Saved data entries:
_ _ _ _ _

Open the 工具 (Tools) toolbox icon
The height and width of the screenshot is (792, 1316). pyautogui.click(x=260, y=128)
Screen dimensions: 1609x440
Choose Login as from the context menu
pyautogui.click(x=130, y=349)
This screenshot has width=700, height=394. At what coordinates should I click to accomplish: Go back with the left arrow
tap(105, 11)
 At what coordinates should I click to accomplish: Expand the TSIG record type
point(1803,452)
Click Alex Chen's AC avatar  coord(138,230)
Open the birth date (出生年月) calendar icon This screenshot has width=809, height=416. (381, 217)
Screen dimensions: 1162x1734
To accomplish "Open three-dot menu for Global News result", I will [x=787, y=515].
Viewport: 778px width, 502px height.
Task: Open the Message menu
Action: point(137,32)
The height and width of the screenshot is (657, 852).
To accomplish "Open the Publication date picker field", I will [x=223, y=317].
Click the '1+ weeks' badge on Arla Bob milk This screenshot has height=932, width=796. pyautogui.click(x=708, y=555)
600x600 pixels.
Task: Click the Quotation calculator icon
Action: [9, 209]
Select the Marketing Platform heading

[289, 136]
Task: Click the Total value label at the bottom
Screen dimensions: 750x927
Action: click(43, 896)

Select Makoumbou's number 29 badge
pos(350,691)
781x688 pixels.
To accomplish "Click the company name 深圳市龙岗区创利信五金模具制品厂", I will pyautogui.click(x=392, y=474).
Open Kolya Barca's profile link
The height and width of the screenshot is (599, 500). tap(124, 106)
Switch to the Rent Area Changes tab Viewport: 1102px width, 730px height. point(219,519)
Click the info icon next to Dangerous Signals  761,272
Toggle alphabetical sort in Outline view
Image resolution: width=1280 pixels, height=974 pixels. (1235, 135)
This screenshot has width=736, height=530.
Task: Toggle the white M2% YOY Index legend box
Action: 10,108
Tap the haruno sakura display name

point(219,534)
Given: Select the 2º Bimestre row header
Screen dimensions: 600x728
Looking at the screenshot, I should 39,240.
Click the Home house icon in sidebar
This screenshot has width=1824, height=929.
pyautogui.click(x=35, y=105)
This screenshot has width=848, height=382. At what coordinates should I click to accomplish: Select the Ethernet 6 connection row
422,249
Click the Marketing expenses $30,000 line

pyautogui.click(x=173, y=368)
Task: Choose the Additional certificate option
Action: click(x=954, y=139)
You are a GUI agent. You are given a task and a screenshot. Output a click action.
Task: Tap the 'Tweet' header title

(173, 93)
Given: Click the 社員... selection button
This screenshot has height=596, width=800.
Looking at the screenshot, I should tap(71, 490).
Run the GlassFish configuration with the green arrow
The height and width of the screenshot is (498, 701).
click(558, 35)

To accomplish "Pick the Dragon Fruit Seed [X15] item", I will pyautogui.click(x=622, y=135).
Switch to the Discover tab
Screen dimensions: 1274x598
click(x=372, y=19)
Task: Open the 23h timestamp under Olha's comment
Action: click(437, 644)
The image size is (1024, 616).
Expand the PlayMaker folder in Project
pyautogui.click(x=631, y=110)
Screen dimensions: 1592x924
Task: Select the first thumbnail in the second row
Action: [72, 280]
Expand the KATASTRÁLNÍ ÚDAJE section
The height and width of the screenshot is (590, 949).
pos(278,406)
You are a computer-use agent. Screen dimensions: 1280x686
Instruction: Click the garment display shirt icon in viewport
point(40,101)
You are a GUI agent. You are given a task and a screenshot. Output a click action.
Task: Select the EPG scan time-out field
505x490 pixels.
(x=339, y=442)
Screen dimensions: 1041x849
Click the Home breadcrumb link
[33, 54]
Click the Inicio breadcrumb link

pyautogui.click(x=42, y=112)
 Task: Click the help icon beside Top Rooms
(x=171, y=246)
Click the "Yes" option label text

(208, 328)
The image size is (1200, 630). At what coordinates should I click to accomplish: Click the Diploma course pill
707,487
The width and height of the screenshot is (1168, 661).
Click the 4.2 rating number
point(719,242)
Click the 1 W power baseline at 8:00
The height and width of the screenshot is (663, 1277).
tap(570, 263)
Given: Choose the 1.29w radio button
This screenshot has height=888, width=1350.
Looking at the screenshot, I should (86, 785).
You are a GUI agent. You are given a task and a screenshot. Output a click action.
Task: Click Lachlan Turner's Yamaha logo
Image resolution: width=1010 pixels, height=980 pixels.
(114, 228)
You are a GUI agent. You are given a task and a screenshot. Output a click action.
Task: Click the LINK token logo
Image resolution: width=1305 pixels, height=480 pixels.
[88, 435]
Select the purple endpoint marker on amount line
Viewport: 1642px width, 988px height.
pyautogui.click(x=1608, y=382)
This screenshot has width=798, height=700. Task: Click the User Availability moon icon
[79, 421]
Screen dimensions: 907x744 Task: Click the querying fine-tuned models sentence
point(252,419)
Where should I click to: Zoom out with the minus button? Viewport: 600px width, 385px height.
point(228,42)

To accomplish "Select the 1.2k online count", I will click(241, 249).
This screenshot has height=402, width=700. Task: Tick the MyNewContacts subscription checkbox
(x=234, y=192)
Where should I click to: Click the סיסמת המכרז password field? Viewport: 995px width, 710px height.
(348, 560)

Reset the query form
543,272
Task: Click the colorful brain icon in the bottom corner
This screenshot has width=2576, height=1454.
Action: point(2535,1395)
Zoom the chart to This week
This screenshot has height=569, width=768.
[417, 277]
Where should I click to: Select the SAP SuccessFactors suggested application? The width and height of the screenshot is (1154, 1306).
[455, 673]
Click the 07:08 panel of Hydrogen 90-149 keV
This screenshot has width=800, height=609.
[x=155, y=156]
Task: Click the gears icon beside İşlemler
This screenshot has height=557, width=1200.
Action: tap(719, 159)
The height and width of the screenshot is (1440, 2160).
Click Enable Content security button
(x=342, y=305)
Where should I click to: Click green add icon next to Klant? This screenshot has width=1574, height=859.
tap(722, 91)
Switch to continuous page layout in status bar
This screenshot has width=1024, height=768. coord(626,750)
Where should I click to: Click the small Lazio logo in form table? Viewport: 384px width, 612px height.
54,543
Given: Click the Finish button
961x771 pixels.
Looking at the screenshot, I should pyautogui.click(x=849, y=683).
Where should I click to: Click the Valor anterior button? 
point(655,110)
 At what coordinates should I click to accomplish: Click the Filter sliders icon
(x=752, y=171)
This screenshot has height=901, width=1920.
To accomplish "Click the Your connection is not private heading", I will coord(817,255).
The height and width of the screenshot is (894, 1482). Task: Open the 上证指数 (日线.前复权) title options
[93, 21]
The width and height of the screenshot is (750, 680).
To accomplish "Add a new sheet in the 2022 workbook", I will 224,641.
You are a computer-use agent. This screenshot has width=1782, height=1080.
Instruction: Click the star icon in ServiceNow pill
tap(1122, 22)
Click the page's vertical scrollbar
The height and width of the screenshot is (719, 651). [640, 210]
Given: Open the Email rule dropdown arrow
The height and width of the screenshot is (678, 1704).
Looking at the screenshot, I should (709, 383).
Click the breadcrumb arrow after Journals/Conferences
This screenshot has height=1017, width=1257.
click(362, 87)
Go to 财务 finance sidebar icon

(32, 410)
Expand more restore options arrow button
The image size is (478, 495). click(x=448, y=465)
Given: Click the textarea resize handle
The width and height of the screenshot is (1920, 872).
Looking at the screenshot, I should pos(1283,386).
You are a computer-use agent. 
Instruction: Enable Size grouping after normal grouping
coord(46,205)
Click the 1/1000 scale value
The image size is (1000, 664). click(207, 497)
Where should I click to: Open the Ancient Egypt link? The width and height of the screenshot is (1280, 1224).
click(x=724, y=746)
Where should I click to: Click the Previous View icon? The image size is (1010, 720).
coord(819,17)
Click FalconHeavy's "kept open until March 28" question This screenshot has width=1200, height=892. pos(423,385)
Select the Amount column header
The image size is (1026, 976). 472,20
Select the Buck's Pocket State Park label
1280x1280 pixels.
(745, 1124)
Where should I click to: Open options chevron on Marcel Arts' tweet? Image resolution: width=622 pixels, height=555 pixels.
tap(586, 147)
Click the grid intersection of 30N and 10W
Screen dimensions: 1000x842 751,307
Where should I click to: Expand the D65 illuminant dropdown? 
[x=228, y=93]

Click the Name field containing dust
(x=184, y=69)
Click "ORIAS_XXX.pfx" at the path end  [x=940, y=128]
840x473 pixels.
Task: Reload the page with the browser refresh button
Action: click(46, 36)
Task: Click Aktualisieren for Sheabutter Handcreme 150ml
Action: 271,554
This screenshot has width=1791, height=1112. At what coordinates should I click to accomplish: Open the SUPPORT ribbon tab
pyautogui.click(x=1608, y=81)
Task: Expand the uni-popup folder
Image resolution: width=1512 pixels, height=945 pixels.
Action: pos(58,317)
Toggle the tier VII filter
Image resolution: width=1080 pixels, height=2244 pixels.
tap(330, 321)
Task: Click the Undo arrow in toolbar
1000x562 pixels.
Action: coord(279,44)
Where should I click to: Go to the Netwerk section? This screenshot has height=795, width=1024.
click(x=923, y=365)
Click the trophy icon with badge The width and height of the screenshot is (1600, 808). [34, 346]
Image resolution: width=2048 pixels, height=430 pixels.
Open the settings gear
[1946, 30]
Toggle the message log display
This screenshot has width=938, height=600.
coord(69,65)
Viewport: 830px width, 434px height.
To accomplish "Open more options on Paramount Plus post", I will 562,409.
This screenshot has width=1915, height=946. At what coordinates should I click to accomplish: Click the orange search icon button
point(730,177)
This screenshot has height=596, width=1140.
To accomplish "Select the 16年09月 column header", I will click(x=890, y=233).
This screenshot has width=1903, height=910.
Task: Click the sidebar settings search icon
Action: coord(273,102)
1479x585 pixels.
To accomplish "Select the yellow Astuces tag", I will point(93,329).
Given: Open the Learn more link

_ _ _ _ _

**Exercise objective**
Your answer should consist of each line above in which "bottom" appears.

**Your response**
Task: Click the Total value label at the bottom
Task: Click the colorful brain icon in the bottom corner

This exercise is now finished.